WHAT NEEDS TO BE DONE - Pull out every line of the data below that contains the string "will", treating uppercase and lowercase as different.

EXTRACTED RECORDS -

— Begin —

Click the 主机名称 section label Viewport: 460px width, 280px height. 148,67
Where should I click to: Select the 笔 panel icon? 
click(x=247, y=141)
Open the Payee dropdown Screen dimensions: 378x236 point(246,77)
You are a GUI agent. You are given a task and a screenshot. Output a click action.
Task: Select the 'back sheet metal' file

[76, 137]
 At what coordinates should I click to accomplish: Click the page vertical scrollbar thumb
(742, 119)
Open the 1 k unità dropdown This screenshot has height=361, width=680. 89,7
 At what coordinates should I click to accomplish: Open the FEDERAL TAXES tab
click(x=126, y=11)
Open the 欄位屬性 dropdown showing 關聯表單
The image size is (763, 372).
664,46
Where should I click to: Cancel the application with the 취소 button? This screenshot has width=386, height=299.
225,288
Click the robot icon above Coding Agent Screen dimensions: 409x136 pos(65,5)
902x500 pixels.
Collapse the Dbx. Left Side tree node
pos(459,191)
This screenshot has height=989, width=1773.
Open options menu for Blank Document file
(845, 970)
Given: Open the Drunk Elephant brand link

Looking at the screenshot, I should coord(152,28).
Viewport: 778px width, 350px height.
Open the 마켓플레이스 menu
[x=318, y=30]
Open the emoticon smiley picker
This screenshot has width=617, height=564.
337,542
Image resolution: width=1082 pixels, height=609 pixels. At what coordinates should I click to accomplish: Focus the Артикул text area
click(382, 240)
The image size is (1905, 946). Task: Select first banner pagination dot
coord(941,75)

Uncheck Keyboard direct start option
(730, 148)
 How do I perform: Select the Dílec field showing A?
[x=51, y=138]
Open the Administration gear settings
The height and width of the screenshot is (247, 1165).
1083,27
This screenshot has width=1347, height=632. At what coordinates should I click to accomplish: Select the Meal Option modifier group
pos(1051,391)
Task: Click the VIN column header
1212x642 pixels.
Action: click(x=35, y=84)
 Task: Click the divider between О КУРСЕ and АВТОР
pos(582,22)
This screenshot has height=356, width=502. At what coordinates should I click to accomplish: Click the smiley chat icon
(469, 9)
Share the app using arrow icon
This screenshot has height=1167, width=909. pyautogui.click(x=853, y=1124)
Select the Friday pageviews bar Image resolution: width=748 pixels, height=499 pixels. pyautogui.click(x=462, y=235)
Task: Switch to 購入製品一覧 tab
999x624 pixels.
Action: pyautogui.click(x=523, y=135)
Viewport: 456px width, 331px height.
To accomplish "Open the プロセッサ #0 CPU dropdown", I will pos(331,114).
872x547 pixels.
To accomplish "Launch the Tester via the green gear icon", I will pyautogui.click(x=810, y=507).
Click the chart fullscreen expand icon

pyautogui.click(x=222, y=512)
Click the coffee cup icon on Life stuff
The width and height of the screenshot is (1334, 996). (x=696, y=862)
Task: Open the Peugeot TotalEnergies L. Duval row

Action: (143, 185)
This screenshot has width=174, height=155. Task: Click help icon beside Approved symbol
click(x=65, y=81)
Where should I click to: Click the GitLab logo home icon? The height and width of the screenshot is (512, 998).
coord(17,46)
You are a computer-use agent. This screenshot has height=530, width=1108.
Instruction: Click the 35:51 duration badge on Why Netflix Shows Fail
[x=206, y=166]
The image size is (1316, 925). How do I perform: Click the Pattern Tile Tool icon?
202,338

— End —

FULL RESPONSE -
To accomplish "Open the プロセッサ #0 CPU dropdown", I will pos(331,114).
To accomplish "Launch the Tester via the green gear icon", I will pyautogui.click(x=810, y=507).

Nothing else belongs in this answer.